From Fedora Project Wiki

CI-Pipeline Architecture and Design

In this section we will describe the different steps that the pipeline aims to introduce and support.


Stage 0. The packager opts into the pipeline for one or more packages and agrees the tests of these packages will be gating their push to the Fedora repositories.

  • The tests are contained in dist-git repos and can be invoke via Ansible following the Changes/InvokingTestsAnsible proposal.
  • The packager should be able to opt into which tests and test suites gate their package.
  • Goal: eventually all packages involved in Fedora Atomic Host will have opted into the pipeline.


Stage 1. Trigger: The pipeline starts after a commit is pushed to dist-git repo

  • Once one or more commits are pushed to Fedora dist-git, a git hook triggers a fedmsg message. (fedmsg and Jenkins integration is via the Jenkins JMS Plugin)
  • The change is what we is tested in the pipeline against the known-good (already merged) set of changes.
  • Only Fedora Atomic Host packages will be monitored for changes.
  • Requirement: This dist-git commit should not yet affect other packagers.

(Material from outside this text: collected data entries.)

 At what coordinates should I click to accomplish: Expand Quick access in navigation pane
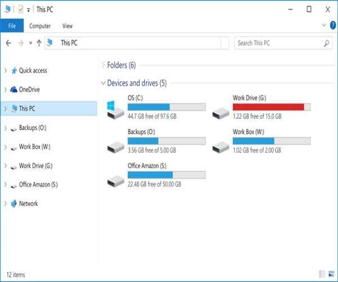point(5,71)
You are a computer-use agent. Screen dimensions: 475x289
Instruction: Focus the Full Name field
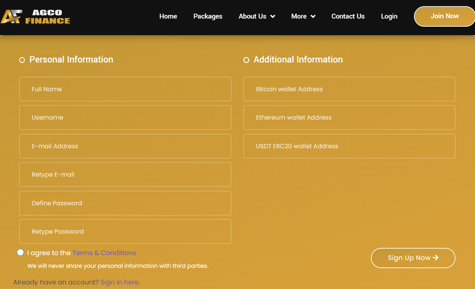pos(125,89)
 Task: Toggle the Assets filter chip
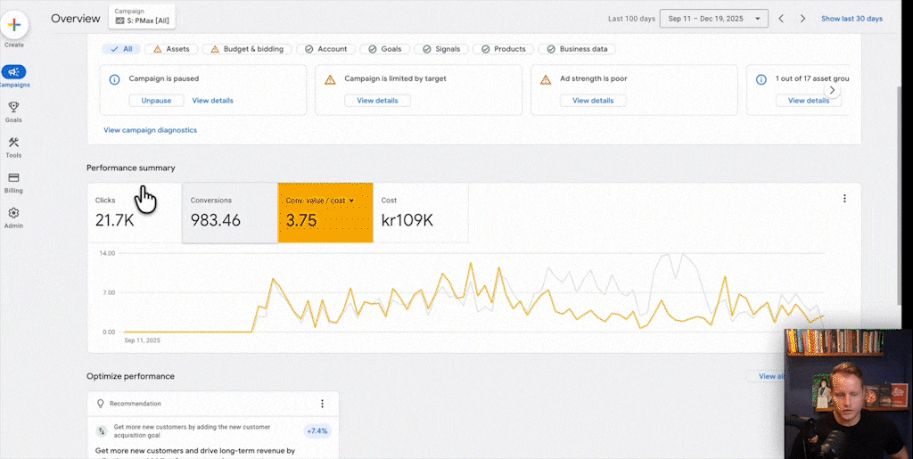170,49
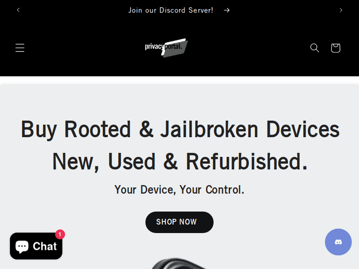Open search with the magnifier icon
The width and height of the screenshot is (359, 269).
click(x=314, y=48)
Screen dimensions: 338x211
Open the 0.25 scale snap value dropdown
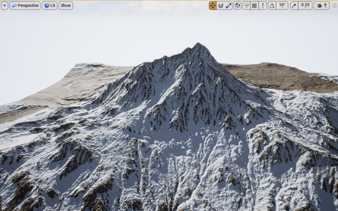[305, 6]
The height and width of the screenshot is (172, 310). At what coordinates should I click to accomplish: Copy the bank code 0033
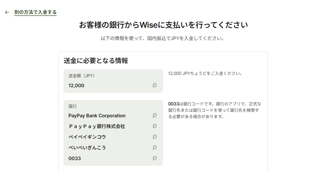[155, 158]
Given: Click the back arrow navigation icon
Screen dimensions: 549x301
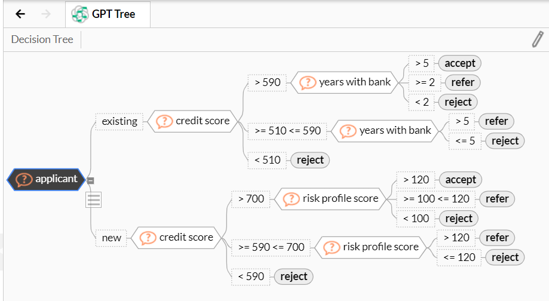Looking at the screenshot, I should (x=20, y=14).
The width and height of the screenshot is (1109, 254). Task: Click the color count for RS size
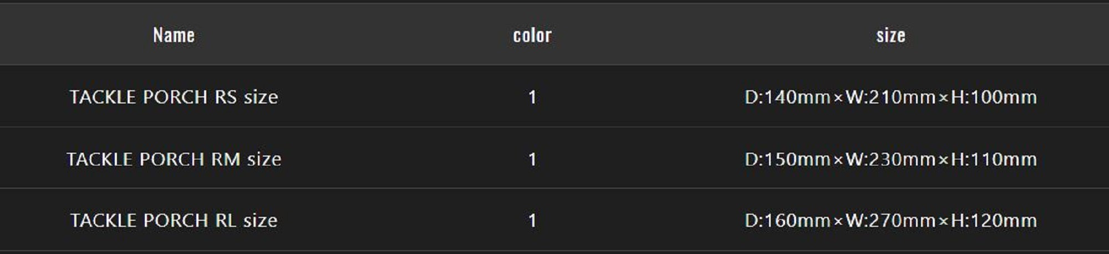click(532, 97)
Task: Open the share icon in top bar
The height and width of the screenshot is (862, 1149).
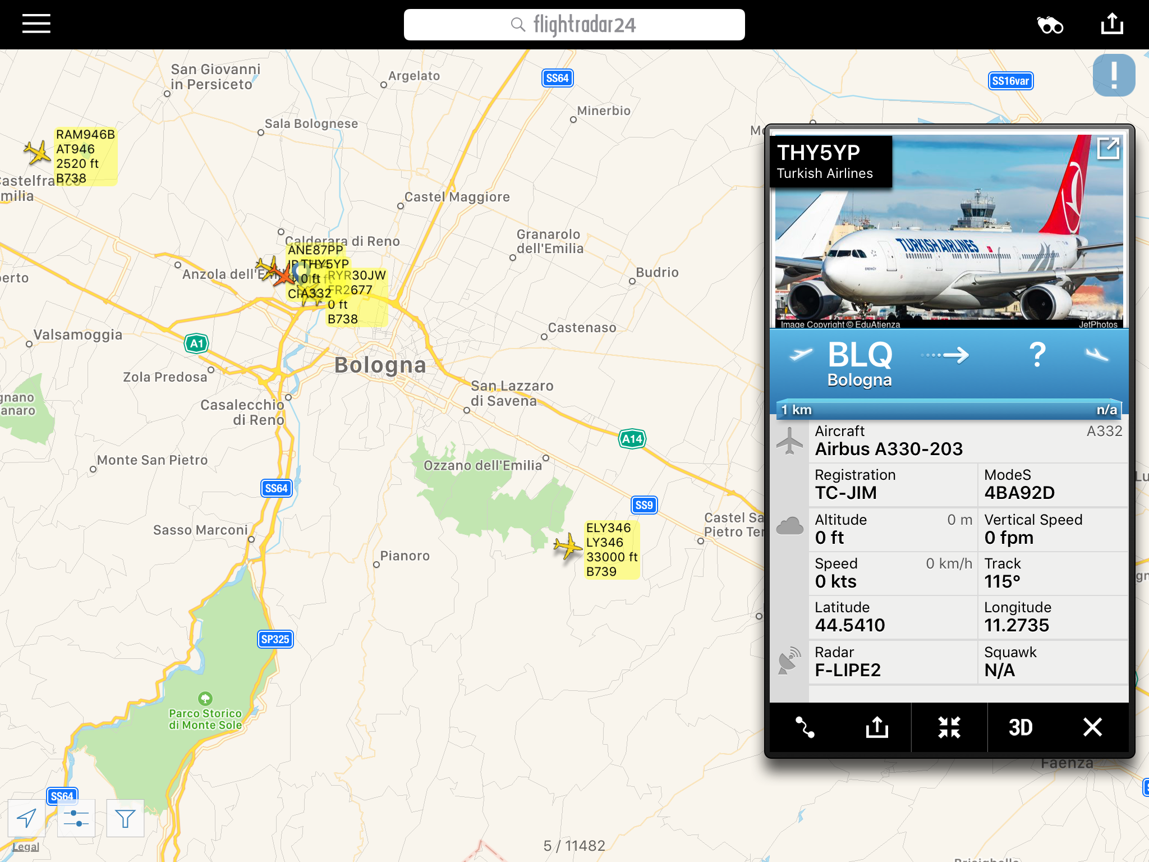Action: click(x=1112, y=24)
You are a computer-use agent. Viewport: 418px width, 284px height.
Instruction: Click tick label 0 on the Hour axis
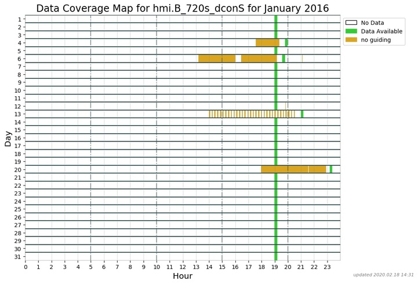coord(26,267)
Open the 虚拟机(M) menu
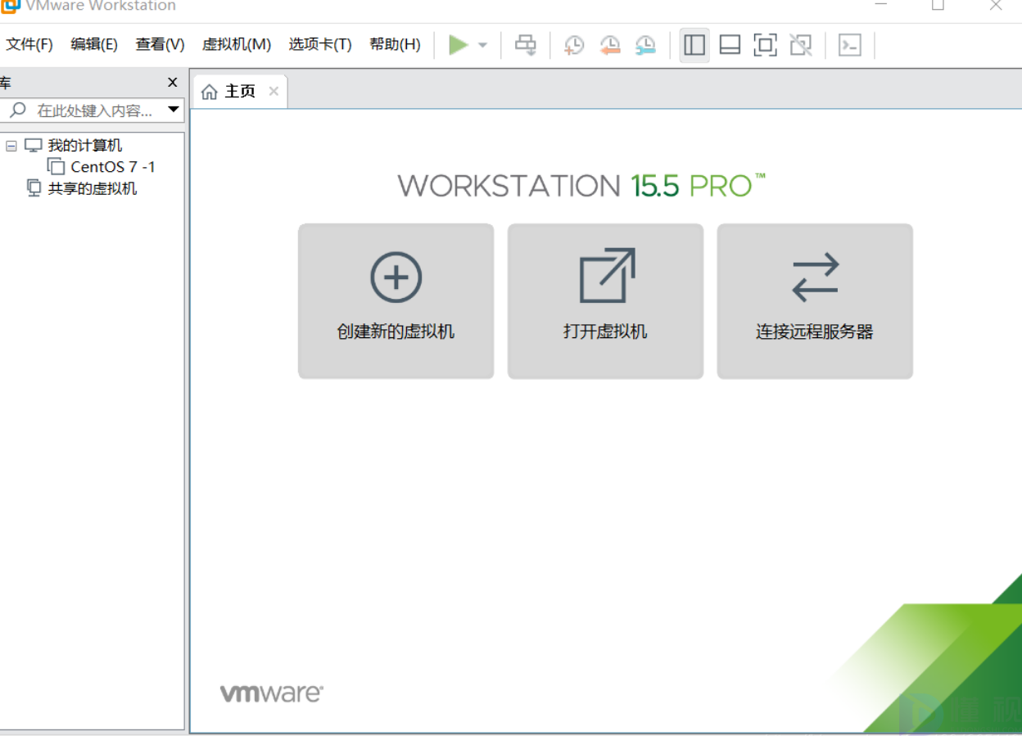The image size is (1022, 736). [x=236, y=44]
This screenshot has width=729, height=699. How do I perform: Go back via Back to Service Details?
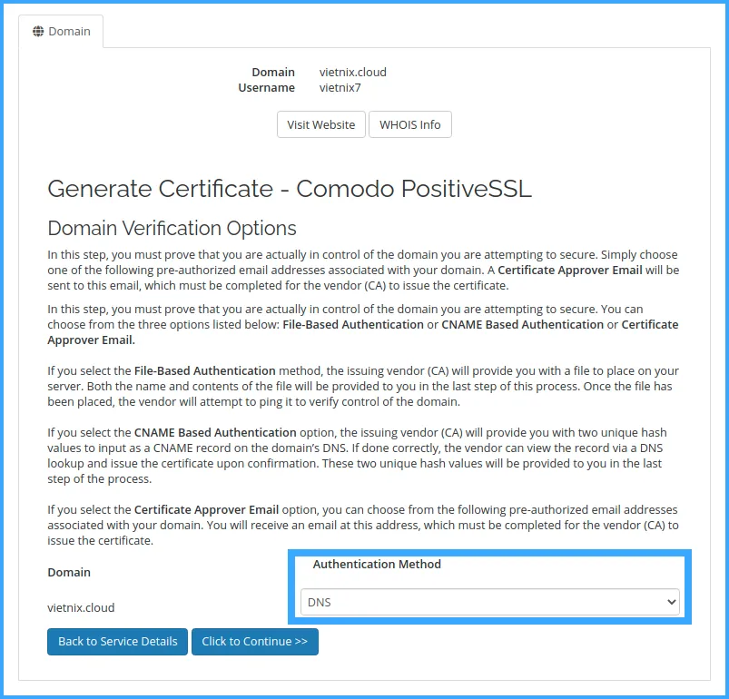click(x=118, y=641)
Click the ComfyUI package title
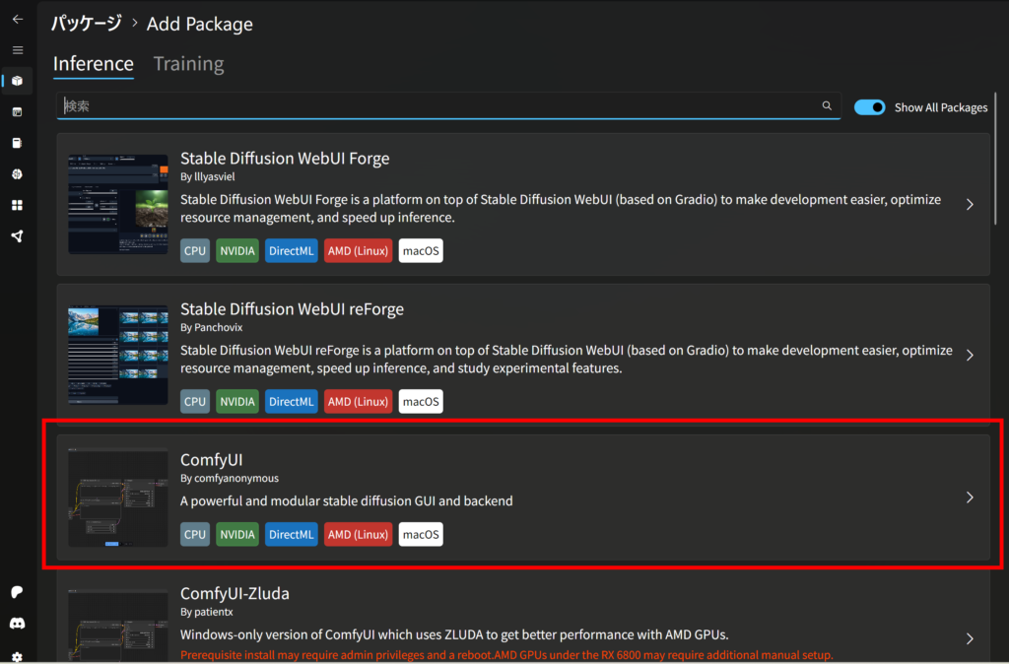 click(x=211, y=460)
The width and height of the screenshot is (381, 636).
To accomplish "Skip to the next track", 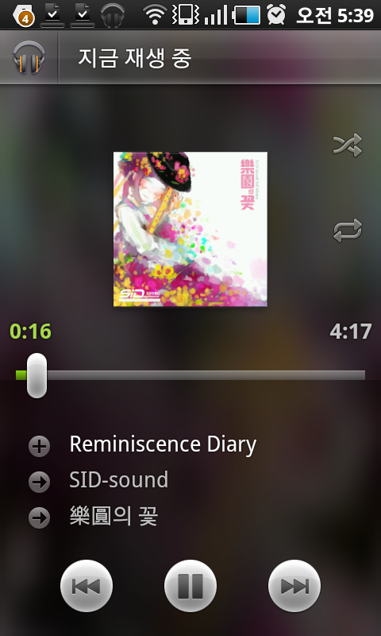I will tap(294, 586).
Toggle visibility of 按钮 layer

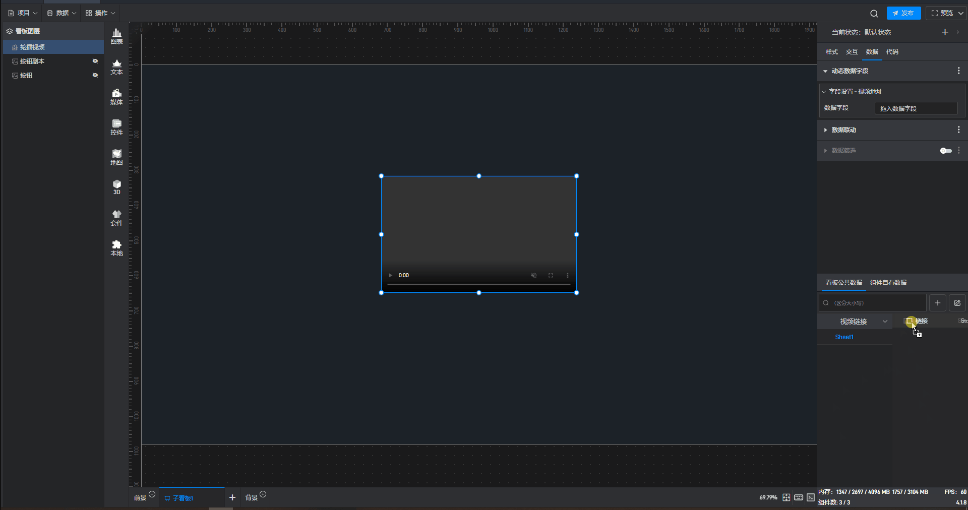click(95, 75)
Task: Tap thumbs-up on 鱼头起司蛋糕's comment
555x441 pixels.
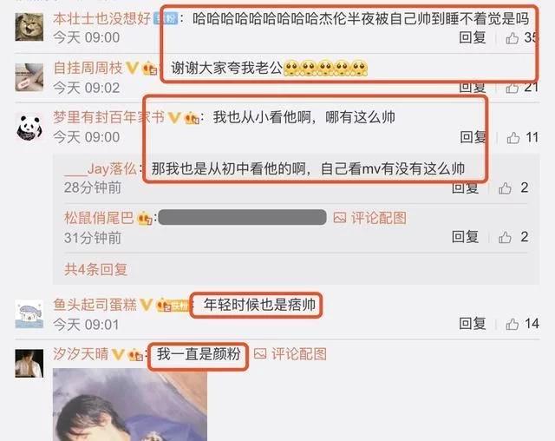Action: coord(513,324)
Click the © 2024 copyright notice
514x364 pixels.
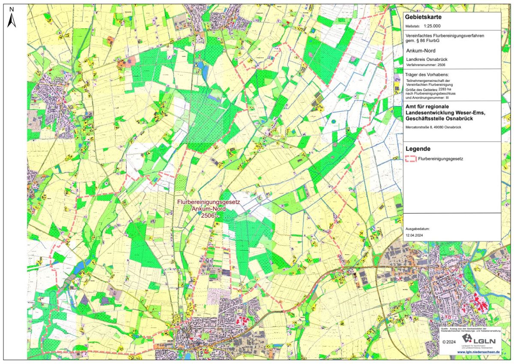pyautogui.click(x=450, y=342)
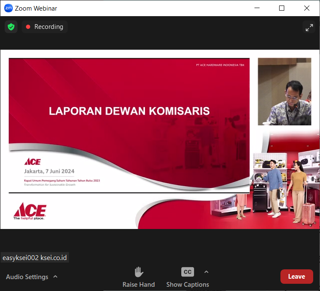Maximize the Zoom Webinar window
320x291 pixels.
[x=282, y=8]
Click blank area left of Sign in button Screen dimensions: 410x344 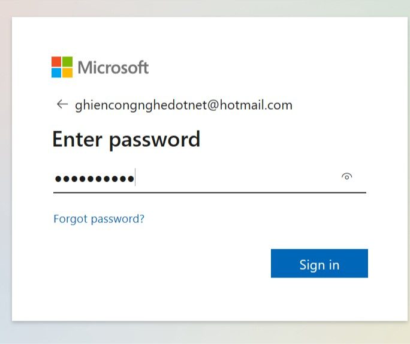162,264
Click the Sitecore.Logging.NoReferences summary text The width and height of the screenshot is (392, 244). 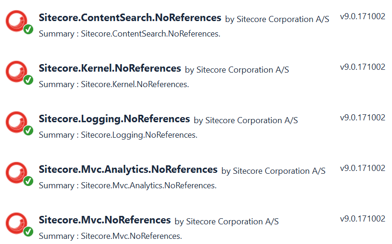(x=118, y=135)
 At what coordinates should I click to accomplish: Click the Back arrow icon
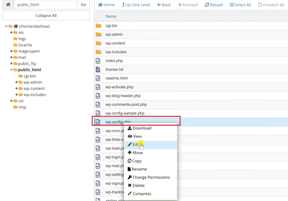click(x=159, y=4)
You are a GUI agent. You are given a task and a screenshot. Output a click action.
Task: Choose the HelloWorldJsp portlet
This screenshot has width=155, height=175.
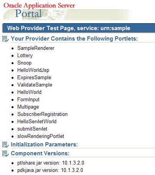pyautogui.click(x=33, y=70)
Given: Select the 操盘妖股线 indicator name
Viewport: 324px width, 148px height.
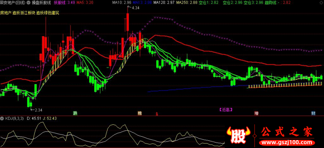Looking at the screenshot, I should (x=41, y=3).
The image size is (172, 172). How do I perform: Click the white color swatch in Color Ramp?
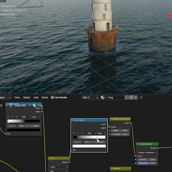(89, 146)
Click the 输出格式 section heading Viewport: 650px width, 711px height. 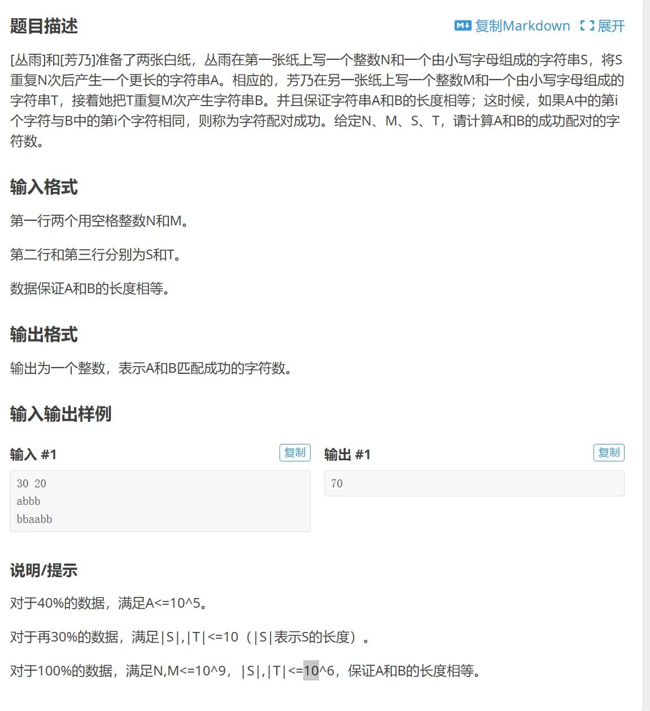click(44, 334)
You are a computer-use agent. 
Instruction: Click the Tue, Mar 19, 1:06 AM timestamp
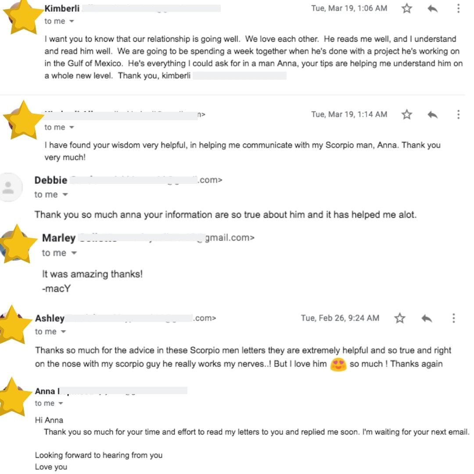(x=349, y=8)
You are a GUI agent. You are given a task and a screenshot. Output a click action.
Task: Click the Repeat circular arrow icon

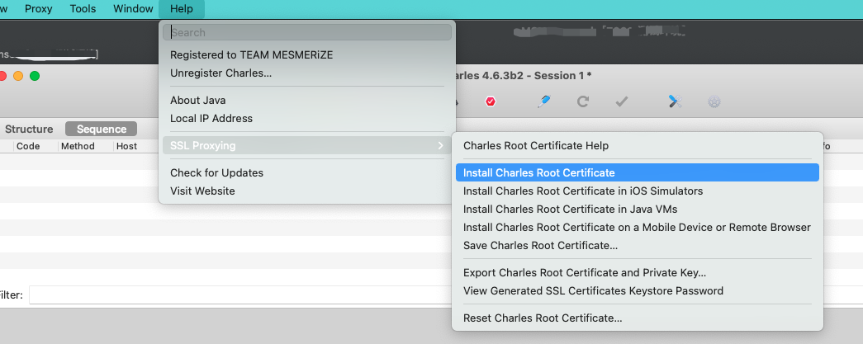(583, 101)
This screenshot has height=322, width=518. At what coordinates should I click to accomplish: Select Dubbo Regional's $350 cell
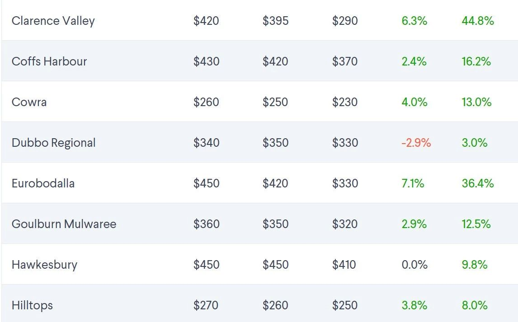coord(275,143)
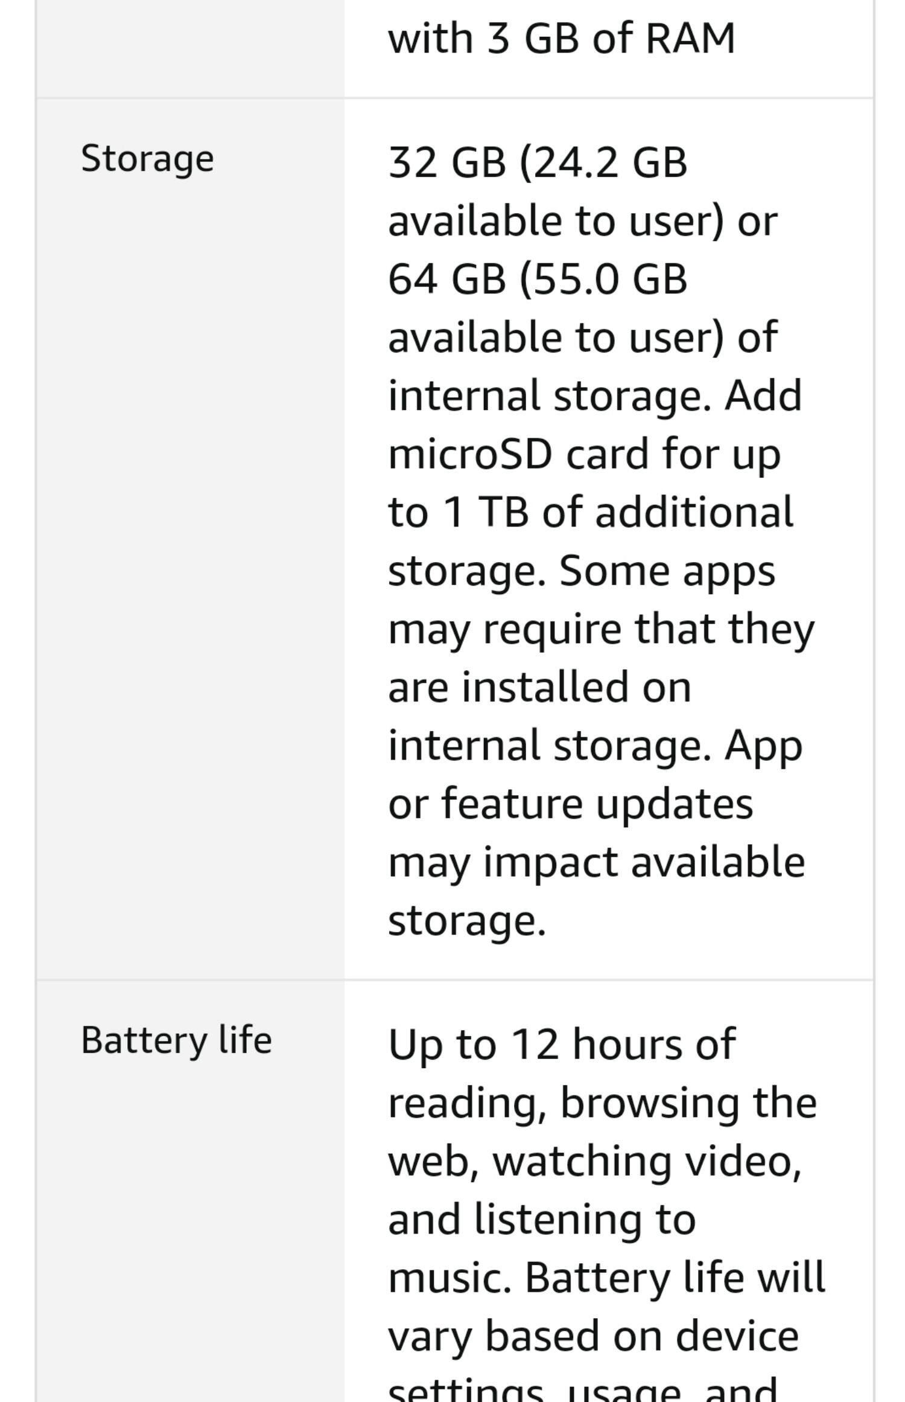The width and height of the screenshot is (905, 1402).
Task: Tap the "internal storage. Add" text line
Action: (594, 395)
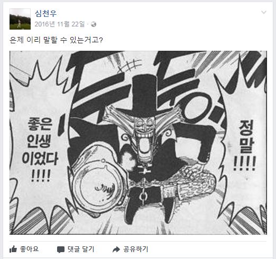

Stage 2. The package is built with the new change

  • The build occurs in Jenkins using Mock.
  • In order to meet meet the requirements for CI/CD, interacting with Koji in some form is required.
  • Once the pipeline is triggered as part of the build process if a %check section exists in the spec file to run unit-tests they will be executed.
  • The end result is package will be produced to then be used for further testing. Success or failure will result with a fedmsg back to the Fedora reviewer/maintainer.
    • Build result on the fedmsg bus will be plumbed through to bodhi via resultsDB

Stage 3: Functional Tests on Package

  • Functional tests will be executed on the produced package from the previous stage of the pipeline if they exist. This will help identify issues isolated to the package themselves.
  • Success or failure will result with a fedmsg back to the Fedora reviewer/maintainer.
    • Functional tests results on the fedmsg bus will be plumbed through to bodhi via resultsDB


Stage 4. The package built is pulled into a compose

  • If functional tests are successful in the previous stage of the pipeline then an OStree compose is generated.
  • The compose occurs in Jenkins
    • Compose result on the fedmsg bus will be plumbed through to bodhi via resultsDB


Stage 5: Execute Integration Tests on OStree

  • Integration tests are run on the OStree compose.
  • Success or failure will result with a fedmsg back to the Fedora reviewer/maintainer.
    • Integration tests result on the fedmsg bus will be plumbed through to bodhi via resultsDB


Stage 6: e2e Conformance Tests on Openshift Clusters

  • If integration tests of the images are successful an Openshift cluster will be configured using the Atomic Openshift Installer with the new Fedora Atomic Host image as the base system.
  • Once the cluster is configured Kubernetes conformance tests will run.
  • Success or failure will result with a fedmsg back to the Fedora reviewer/maintainer.
    • e2e Conformance Integration tests result on the fedmsg bus will be plumbed through to bodhi via resultsDB


Stage 7: Image Generated From Successful Integration Tests On OStree

  • An image will be initially generated at a certain interval when there has been successful integration test execution on an OStree compose.
  • Success or failure will result with a fedmsg back to the Fedora reviewer/maintainer.
    • Image build result on the fedmsg bus will be plumbed through to bodhi via resultsDB


Stage 8: Image Smoke Test Validation

  • The validation left is to make sure the image can boot and more smoke tests may follow if required.
  • Success or failure will result with a fedmsg back to the Fedora reviewer/maintainer.
    • Image smoke tests result on the fedmsg bus will be plumbed through to bodhi via resultsDB


Gating

  • Builds are gated in Bodhi.
  • If a test passes CI then that change is allowed through Bodhi. At this point the change starts to affect further development. This results in future changes going through CI being layered on top of this change.
  • If any tests fail, then the change will not be allowed through Bodhi (packager will be notified of failures), and no later runs of CI will include the change. A different change would then be run through the pipeline.
  • Requirement: A package that has failed testing in the pipeline is gated. It does not affect other developers or further runs of the pipeline.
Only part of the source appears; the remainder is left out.